O papel da Igreja é ajudar as famílias a criarem suportes de apoio dentro da comunidade, especialmente porque nos Açores há uma realidade de muita pobreza. Somos a região mais pobre do país, com muitas famílias desestruturadas e que enfrentam dificuldades em ter rendimentos suficientes para cobrir necessidades básicas. Essa situação pode contribuir para o fracasso escolar, pois muitas crianças não têm as condições necessárias para ter sucesso. Se observarmos, vemos que a maior parte das crianças que enfrentam dificuldades escolares vêm de famílias pobres e desestruturadas. É preciso combater o abandono escolar
É uma questão de políticas sociais e educacionais. Os Governos têm a obrigação de apresentar projectos que sejam credíveis e que ajudem na inserção e no desenvolvimento da comunidade, além de facilitar o acesso ao trabalho. Quando as pessoas não têm trabalho, elas podem cair no desespero. Quem não trabalha, muitas vezes, perde o sentido da vida e, em casos extremos, até chega ao suicídio. Esses são sinais preocupantes na nossa sociedade.

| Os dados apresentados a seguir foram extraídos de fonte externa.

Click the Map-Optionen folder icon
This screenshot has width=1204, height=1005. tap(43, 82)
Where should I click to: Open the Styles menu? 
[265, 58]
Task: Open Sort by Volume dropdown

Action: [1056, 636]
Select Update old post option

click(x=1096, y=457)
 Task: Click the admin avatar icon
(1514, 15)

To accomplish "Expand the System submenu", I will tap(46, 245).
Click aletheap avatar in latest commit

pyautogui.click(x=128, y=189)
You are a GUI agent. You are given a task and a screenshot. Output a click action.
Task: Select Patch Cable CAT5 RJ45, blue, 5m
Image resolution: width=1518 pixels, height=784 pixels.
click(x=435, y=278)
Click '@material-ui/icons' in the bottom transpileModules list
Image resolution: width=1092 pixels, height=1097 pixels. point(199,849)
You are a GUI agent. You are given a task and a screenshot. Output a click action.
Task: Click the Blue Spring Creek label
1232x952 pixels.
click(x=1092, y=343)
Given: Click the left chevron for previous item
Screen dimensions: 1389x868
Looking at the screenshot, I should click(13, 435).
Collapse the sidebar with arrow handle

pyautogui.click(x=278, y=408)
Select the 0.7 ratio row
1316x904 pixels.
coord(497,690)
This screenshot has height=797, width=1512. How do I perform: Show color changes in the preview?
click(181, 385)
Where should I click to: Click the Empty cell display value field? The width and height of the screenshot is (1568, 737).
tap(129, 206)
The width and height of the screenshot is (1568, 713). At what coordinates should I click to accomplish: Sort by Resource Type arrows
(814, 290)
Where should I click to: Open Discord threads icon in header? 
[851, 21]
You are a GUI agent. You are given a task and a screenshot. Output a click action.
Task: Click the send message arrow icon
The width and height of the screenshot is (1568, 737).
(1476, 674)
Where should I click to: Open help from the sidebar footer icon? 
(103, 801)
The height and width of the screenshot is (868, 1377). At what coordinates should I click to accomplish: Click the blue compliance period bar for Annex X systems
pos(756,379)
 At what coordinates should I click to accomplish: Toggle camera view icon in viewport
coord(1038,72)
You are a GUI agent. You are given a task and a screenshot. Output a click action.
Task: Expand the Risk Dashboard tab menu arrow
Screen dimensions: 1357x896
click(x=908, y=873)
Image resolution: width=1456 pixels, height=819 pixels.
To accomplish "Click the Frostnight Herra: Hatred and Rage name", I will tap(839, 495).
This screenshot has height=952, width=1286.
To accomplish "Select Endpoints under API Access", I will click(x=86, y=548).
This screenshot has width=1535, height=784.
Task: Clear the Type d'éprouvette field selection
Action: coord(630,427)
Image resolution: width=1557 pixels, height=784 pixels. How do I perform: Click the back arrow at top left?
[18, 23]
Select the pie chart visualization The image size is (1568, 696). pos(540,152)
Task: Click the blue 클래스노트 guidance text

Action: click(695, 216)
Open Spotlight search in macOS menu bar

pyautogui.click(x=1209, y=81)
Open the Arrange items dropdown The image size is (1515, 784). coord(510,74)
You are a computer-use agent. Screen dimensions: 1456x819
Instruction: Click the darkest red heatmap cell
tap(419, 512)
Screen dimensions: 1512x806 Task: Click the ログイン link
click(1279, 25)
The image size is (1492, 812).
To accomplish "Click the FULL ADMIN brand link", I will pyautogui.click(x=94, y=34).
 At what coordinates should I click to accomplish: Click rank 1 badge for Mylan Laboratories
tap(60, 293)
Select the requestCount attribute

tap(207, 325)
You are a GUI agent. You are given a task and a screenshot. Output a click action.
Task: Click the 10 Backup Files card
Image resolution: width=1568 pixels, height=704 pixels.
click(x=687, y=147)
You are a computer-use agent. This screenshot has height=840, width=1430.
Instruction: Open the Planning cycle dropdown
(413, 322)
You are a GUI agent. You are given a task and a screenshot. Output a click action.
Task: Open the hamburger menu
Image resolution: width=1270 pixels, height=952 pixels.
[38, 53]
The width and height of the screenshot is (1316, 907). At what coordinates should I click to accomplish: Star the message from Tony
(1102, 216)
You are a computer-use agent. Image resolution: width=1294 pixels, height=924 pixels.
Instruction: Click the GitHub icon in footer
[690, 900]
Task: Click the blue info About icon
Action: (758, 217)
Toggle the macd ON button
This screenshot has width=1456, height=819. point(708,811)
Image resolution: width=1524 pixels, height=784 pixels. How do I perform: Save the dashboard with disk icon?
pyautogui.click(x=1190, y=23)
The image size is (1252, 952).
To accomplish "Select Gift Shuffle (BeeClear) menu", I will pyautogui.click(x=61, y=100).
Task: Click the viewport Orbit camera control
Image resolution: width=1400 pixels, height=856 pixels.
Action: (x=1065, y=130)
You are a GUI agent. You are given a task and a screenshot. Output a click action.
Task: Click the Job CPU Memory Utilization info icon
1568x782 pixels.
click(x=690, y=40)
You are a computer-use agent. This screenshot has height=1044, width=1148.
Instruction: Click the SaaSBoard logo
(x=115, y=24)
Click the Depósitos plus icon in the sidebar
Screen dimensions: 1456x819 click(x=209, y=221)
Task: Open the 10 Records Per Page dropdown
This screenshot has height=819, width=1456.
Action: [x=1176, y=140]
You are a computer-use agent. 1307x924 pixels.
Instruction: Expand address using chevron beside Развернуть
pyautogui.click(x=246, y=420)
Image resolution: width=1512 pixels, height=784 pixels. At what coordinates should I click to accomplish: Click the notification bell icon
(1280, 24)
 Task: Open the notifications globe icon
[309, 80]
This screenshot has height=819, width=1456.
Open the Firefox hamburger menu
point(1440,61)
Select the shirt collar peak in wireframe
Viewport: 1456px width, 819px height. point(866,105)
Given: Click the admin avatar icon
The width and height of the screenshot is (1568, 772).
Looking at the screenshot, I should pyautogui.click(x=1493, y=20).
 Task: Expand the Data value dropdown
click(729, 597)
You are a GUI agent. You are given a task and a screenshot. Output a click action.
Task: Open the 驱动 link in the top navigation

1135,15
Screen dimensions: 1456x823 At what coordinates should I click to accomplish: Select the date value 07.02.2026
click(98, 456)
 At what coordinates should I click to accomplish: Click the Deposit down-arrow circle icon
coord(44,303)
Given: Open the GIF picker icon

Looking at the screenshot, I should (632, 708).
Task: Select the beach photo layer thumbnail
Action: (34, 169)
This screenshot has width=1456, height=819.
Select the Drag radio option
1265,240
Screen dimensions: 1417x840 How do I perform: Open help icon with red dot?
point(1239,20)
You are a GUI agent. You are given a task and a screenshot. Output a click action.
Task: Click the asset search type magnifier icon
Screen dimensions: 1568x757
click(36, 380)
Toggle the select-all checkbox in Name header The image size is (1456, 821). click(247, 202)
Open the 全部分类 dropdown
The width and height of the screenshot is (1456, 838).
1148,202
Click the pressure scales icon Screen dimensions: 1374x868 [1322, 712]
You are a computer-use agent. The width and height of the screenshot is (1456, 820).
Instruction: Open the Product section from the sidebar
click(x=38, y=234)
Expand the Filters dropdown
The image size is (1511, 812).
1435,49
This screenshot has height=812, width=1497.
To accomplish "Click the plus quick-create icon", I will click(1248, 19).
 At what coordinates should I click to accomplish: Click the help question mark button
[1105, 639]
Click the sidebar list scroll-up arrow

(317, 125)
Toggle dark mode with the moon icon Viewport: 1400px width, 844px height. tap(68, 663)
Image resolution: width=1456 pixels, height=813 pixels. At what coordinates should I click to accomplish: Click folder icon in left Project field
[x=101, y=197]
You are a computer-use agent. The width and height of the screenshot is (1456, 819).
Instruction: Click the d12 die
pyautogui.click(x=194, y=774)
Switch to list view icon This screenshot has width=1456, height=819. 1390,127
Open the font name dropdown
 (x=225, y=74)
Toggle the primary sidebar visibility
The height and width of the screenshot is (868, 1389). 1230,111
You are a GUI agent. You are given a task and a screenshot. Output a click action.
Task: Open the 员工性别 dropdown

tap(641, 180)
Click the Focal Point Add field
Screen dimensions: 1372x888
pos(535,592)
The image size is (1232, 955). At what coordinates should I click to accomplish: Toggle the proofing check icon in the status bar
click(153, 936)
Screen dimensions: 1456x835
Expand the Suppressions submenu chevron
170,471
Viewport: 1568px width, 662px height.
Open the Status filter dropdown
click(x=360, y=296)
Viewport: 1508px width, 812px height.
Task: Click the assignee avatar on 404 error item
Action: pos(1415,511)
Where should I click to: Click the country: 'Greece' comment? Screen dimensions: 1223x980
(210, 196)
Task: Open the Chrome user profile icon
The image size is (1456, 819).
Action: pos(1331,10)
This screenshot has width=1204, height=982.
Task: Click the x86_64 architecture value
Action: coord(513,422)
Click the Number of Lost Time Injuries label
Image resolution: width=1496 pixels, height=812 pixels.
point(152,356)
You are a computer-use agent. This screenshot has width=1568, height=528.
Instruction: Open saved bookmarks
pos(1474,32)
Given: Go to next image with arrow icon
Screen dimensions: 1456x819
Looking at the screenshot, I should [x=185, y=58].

Como cristãos, temos a obrigação de estar atentos e vigilantes, assim como São José esteve sempre atento à vida de sua família, protegendo-a de tudo.
Como referiu, é preciso estar muito atento à saúde mental das pessoas…
Sim, esses sinais são sintomas claros de uma sociedade que não está bem. Uma sociedade que precisa ser curada. A grande doença das sociedades de hoje não é, de facto, psicológica ou psiquiátrica, mas sim a doença da alma, a tristeza da alma. Há muitas pessoas que estão tristes por dentro, que necessitam de cura, mas não sabem como encontrá-la. Essa cura é uma terapia espiritual que é preciso procurar, mas as pessoas muitas vezes não se dão conta disso e, se não percebem que estão doentes nessa dimensão, não buscam a cura.
Normalmente, o doente busca a cura, vai ao médico quando sente os sintomas e tem consciência da sua doença. Mas, muitas vezes, as pessoas não conseguem nem identificar essa dor espiritual e emocional. O grande problema das sociedades contemporâneas é justamente essa doença da alma.